Un encuentro que se enmarcó dentro del ciclo Cocinando entre amigos, que decidió unir a dos cocineros con una forma parecida de ser y que no se dejan encorsetar por las modas. De hecho, antes de ponerse serios, muy serios, al entrar en los fogones, ambos intercambiaron bromas y buen ambiente con las dos estrellas Michelin en mitad de ello entre una entrevista y otra. Dos almas libres de la alta cocina entre las que se apreciaba que hay feeling entre ambos. Los dos forman parte de una generación de cocineros, aunque tras sus espaldas se encuentra ya una larga trayectoria por diferentes cocinas a lo largo de los 21 años que ambos llevan frente a las cocinas.

Una carrera paralela que se llegó a un mismo punto, la decisión de ambos de poder montar su propio restaurante y en la actualidad ambos poseen un estrella Michelin, lo que hace que sean un referente en el mundo de la alta cocina. Garrido bromeó con Gómez sobre las opciones del segundo para obtener pronto su segunda estrella, mientras Gómez mantenía que sería el bilbaíno el primer el conseguirlo.

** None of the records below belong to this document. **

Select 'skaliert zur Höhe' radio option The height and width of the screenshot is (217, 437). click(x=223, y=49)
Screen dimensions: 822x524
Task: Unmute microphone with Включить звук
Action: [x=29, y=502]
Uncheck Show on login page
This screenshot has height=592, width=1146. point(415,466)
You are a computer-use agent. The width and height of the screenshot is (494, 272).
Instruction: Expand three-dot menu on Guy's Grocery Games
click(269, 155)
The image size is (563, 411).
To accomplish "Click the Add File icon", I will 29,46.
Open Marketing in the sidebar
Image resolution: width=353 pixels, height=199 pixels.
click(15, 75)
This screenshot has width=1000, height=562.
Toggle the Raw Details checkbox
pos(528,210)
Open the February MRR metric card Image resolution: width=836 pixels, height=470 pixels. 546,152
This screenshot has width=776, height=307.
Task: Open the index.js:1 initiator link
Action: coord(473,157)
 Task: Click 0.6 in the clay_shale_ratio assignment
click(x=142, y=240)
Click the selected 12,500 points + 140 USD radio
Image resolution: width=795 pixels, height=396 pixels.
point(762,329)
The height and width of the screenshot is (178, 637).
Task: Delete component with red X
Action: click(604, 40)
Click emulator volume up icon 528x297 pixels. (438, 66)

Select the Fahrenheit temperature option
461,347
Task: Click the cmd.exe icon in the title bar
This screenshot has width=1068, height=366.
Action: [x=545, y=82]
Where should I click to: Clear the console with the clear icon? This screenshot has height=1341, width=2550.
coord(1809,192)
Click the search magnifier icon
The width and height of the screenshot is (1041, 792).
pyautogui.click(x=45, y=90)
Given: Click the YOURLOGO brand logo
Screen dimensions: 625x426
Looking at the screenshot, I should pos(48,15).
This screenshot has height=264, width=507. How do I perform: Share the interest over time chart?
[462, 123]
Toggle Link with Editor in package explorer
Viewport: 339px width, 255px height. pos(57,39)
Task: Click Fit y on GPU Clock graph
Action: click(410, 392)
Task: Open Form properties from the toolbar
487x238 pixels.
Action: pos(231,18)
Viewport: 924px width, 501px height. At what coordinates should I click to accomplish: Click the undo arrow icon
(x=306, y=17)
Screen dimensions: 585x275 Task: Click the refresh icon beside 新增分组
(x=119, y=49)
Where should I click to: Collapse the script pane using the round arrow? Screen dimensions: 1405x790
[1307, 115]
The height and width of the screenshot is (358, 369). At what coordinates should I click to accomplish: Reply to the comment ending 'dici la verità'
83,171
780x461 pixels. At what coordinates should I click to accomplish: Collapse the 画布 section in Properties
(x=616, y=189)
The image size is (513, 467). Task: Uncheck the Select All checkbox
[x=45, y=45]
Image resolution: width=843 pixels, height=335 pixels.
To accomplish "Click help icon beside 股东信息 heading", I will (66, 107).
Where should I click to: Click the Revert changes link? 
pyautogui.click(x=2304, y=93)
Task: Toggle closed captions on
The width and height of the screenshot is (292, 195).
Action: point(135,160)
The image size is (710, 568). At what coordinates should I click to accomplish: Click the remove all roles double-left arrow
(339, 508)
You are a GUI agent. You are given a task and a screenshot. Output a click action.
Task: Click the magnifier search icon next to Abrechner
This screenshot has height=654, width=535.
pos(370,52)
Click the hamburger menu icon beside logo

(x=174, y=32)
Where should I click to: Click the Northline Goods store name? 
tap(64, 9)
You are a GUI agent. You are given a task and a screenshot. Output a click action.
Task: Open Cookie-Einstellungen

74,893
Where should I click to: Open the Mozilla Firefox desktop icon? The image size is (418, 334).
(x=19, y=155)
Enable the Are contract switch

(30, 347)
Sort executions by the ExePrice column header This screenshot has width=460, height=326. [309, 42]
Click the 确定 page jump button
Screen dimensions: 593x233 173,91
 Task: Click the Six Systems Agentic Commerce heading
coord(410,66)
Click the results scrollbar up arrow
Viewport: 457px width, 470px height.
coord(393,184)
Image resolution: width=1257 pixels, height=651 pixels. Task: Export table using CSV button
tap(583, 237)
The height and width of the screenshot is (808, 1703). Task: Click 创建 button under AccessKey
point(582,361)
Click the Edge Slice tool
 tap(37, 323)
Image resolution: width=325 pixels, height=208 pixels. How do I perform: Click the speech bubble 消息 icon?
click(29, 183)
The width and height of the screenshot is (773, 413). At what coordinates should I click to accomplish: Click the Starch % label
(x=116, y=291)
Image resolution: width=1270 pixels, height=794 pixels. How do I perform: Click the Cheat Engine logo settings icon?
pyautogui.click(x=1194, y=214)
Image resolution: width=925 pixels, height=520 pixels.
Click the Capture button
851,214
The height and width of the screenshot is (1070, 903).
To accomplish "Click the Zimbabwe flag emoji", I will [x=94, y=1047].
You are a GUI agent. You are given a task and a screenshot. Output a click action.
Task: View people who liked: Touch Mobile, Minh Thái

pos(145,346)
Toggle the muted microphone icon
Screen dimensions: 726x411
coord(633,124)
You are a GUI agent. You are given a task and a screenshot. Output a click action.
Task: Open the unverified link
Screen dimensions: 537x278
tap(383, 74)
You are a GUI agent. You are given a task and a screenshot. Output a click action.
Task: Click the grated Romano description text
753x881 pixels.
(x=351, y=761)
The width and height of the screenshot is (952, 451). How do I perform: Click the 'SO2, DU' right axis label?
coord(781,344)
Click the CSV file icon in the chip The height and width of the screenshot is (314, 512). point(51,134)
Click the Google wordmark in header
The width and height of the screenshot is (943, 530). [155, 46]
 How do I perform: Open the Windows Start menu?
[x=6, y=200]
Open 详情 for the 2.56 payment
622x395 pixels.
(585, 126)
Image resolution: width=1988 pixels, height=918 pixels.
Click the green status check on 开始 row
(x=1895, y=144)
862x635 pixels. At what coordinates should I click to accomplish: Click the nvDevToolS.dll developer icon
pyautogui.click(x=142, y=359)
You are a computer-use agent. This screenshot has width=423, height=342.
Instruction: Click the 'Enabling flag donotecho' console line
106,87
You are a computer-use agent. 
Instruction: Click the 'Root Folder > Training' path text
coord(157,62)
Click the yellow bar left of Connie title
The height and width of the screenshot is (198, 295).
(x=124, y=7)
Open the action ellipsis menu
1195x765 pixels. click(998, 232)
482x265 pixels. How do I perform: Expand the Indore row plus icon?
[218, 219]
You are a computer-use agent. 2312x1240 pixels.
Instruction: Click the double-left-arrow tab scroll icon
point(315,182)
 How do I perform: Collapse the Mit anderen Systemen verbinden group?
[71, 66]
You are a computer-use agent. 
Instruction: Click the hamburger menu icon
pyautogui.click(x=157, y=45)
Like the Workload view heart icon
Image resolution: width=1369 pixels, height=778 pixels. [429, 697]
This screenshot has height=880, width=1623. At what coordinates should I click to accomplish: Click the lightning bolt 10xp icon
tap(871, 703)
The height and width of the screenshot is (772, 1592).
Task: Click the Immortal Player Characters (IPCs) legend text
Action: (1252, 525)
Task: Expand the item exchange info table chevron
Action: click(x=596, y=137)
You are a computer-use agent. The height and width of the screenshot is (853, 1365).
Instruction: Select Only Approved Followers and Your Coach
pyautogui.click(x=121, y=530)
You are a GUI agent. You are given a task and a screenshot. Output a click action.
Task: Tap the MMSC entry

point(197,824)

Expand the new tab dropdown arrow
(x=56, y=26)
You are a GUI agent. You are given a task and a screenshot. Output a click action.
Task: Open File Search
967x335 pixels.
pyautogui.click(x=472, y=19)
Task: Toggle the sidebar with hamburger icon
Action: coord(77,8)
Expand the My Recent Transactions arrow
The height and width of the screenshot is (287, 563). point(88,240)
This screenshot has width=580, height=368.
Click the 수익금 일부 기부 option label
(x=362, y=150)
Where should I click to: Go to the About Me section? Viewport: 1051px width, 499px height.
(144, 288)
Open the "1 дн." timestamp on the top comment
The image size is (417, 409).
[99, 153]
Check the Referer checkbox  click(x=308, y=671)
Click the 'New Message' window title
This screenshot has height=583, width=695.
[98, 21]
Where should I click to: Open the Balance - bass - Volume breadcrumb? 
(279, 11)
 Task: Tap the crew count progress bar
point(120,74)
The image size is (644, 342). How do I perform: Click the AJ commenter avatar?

En realidad, como almas libres de la cocina, ninguno de los dos parece muy preocupado por este asunto, ya que siguen fieles a su estilo lejos de las modas de la alta cocina. Quizás sea este aspecto el motivo de su éxito.

Ambos se elogiaron mutuamente sus estilos, aunque reconocían que son muy distintos. Mientras Garrido apuesta en sus elaboraciones por conseguir combinaciones ácidas casi imposibles, el segundo se decanta por el gran sabor de sus caldos. "Él juego con el riesgo y lo consigue", señalaba Gómez a la hora de describir la forma de cocinar de su ayer compañero de fogones. Eso sí, ambos coincidían a la hora de señalar que el conocimiento en la cocina y el aprendizaje es "infinito". De igual, también coincidían al señalar que los cocineros son capaces de hacer buenos platos en cualquier tipo de cocina, sin necesidad de contar con sus propios elementos o últimos avances en equipos.